Esta controvérsia, afetada sob o rito dos recursos repetitivos no REsp nº 2.151.903/RS, de relatoria do Ministro Paulo Sérgio Domingues, gira em torno da interpretação do conceito de “receita bruta” para fins de apuração do IRPJ e da CSLL. A tese central dos contribuintes é que os valores de PIS e COFINS não representam um ingresso definitivo para a empresa, mas sim um ônus fiscal que é repassado e, portanto, não deveriam integrar a base de cálculo de outros tributos, seguindo uma lógica similar à exclusão do ICMS da base de cálculo do PIS/COFINS (a chamada “Tese do Século”). Por outro lado, o Fisco argumenta que a legislação do IRPJ e da CSLL define “receita bruta” de forma abrangente, sem prever a exclusão de outros tributos que incidem sobre o faturamento. A ausência de uma previsão legal expressa para essa exclusão é o pilar da defesa da União, que considera PIS e COFINS parte integrante do preço de venda e, consequentemente, da receita bruta.

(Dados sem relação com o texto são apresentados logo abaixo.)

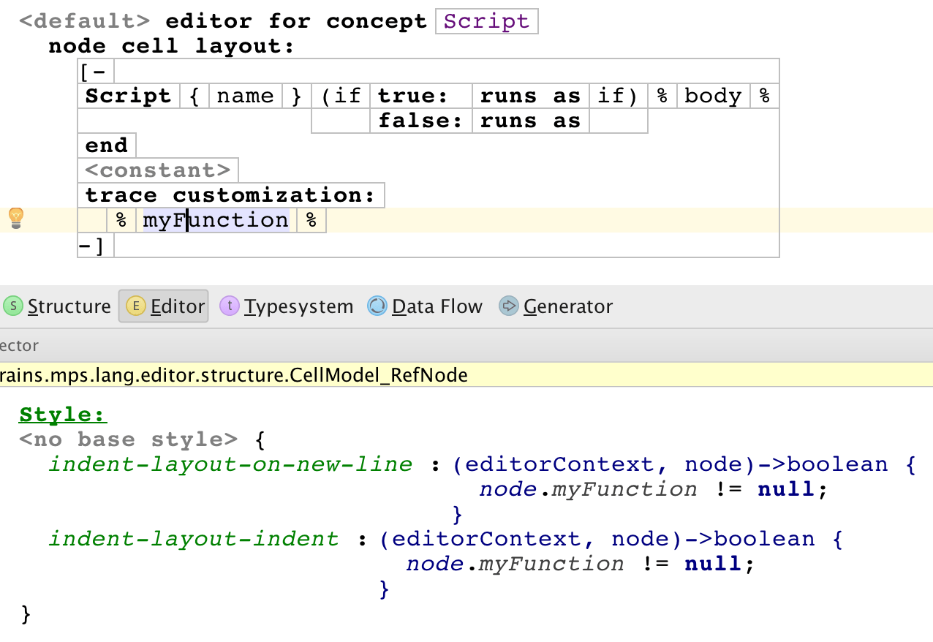
Task: Click the closing -] collection bracket
Action: [x=94, y=246]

A decisão do STJ terá efeito vinculante, o que significa que será de observância obrigatória para todas as instâncias inferiores do Poder Judiciário e para a Administração Pública, conferindo segurança jurídica à matéria. Uma decisão favorável aos contribuintes poderá abrir a possibilidade de recuperação de valores pagos a maior nos últimos cinco anos, enquanto uma decisão desfavorável confirmará a metodologia atual e consolidará a interpretação do Fisco.